Los miembros de AEA, meses atrás en una reunión por Zoom Los miembros de AEA, meses atrás en una reunión por Zoom

El 30 de septiembre, en tanto, había mantenido un encuentro virtual con Miguel Pesce, presidente del Banco Central, y Infobae adelantó día atrás que los empresarios preparan un nuevo encuentro y otro documento conjunto con la Confederación General del Trabajo (CGT). “Mirará hacia el futuro y será como una hora de ruta que propondrá hacia dónde tendría que ir la Argentina, sin alusiones a lo que está pasando hoy porque sería quedarnos en el fango”, se detalló.

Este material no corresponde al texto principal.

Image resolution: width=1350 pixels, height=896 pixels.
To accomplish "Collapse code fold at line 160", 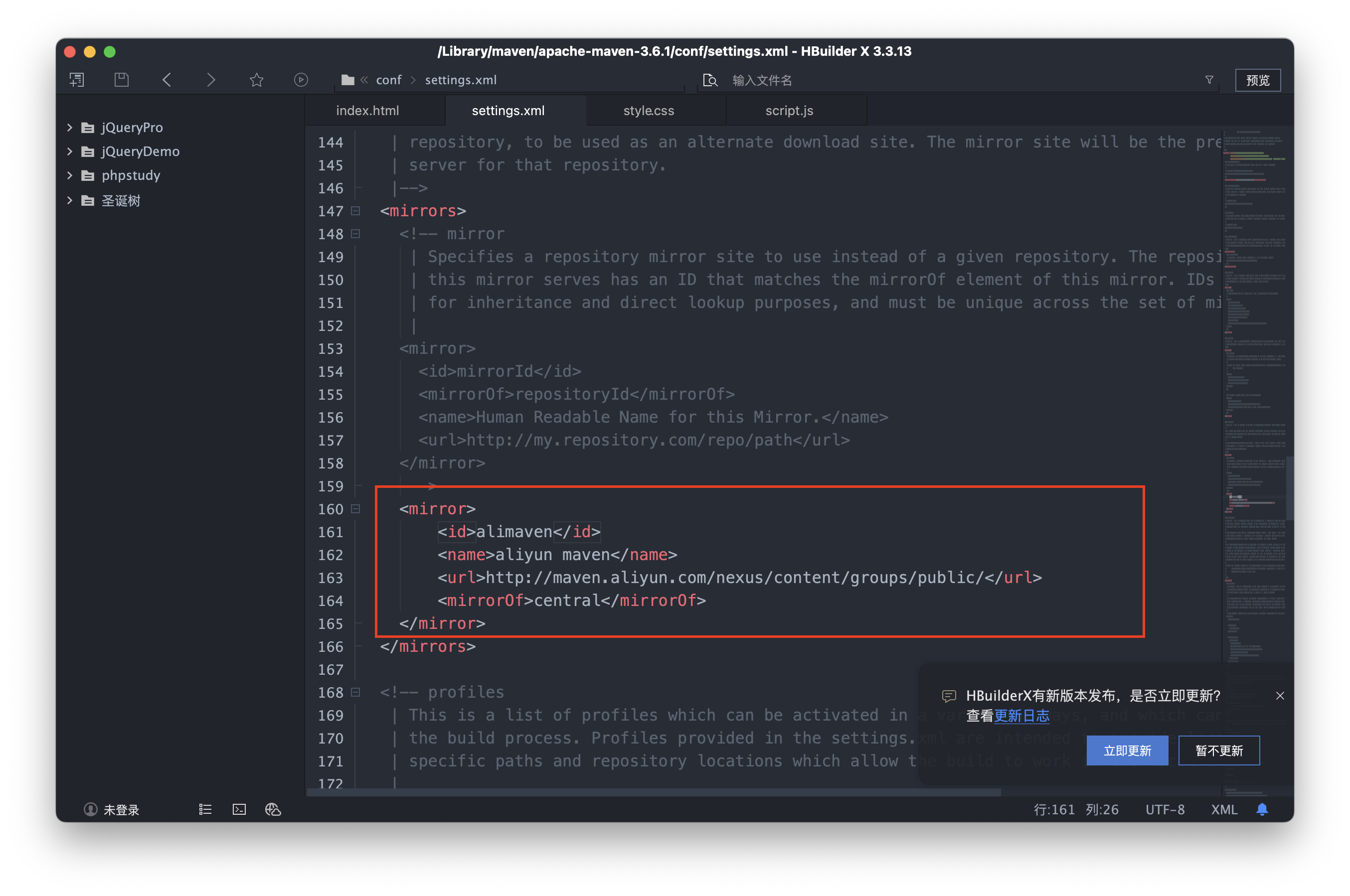I will tap(355, 509).
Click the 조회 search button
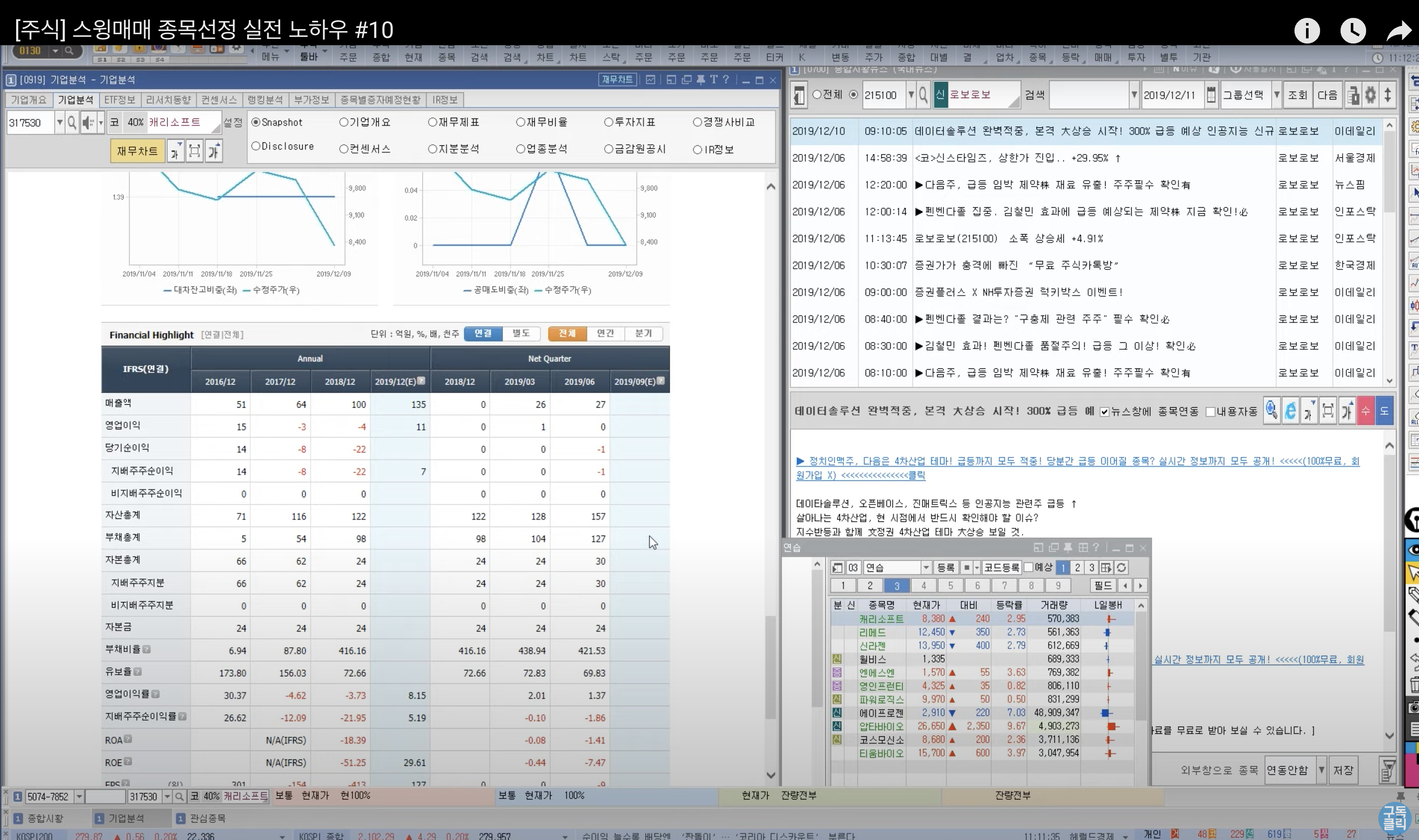Image resolution: width=1419 pixels, height=840 pixels. [1297, 95]
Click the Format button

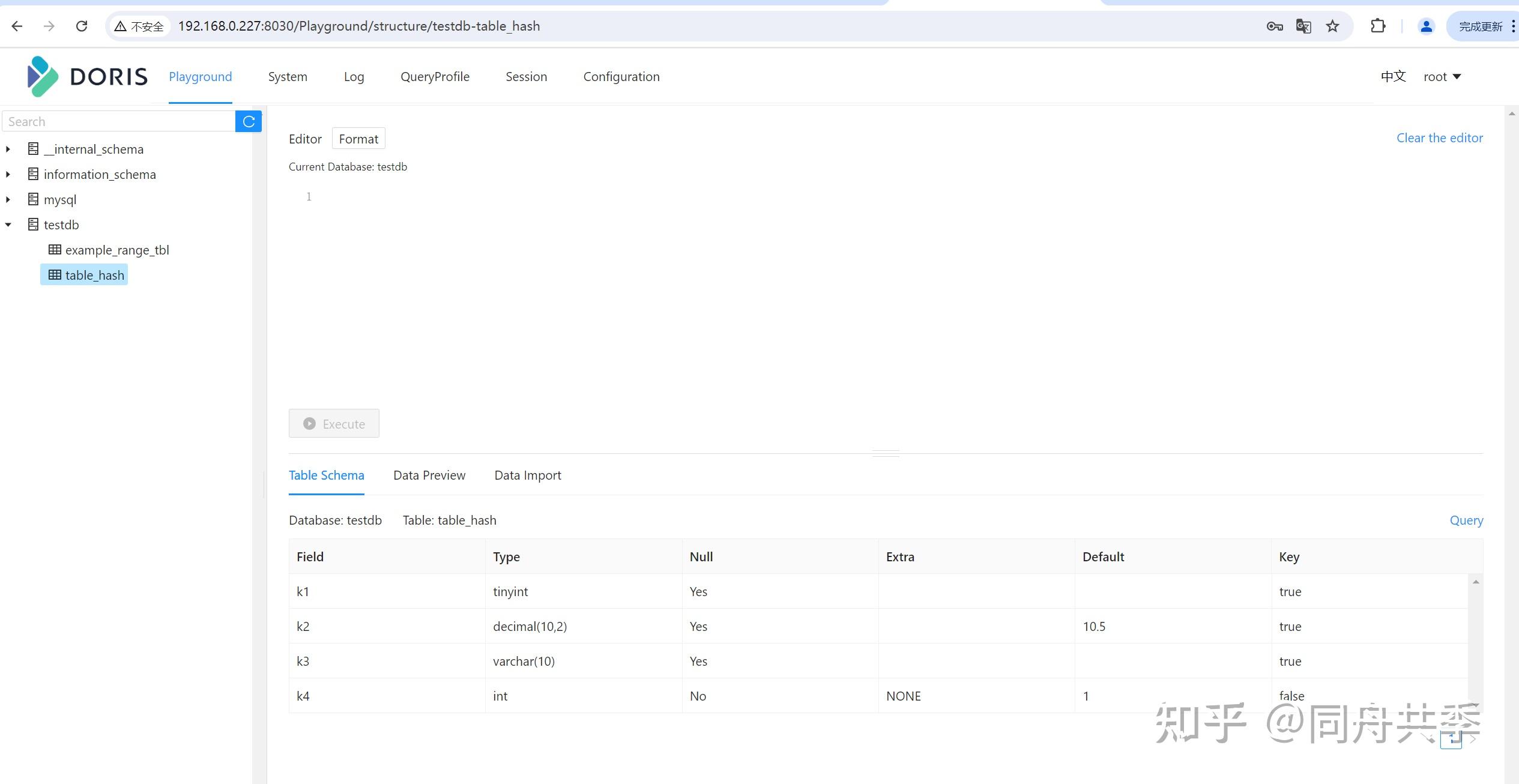(358, 139)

“Ante las urgencias fiscales, en lugar de apelar a un nuevo impuesto, deberían buscarse alternativas superadoras, en beneficio de la inversión, la generación de empleo y el progreso económico y social del conjunto de la Nación. Esto podría incluir la reducción de ineficiencias varias en materia de gasto público, el combate a la informalidad e, incluso, en la crítica coyuntura actual, un ‘empréstito patriótico’, en dólares, con una tasa de interés mínima y varios años de repago, aplicable al pago de impuestos para asegurar su recuperabilidad para los inversores”, pidieron.

Ayer, luego de la votación en Diputados, la Unión Industrial Argentina (UIA) les pidió a los senadores que hagan cambios al proyecto.

El presidente de la Unión Industrial Argentina, Miguel AcevedoEl presidente de la Unión Industrial Argentina, Miguel Acevedo

Los pedidos de cambios a los senadores fueron:

– Permitir dar cumplimiento al monto de aporte requerido mediante un importe equivalente en inversiones productivas en el plazo de un año.

– Incorporar exenciones a Títulos Públicos y a Obligaciones Negociables de empresas argentinas para no afectar el ahorro en moneda nacional y en instrumentos públicos (que acaban de atravesar un proceso de renegociación)

– Incorporar un mínimo no imponible y corregir las alícuotas para evitar tratamientos desiguales.

La CAC también sugirió hoy más cambios para el Senado, como subir la suma exenta a un monto de entre $280 y $300 millones, por la inflación y la variación del tipo de cambio de los últimos meses, eliminar las normas propias sobre residencia, reducir las alícuotas aplicables y que el pago sea en un plan de cuotas no menor a 12 mensualidades, entre otros.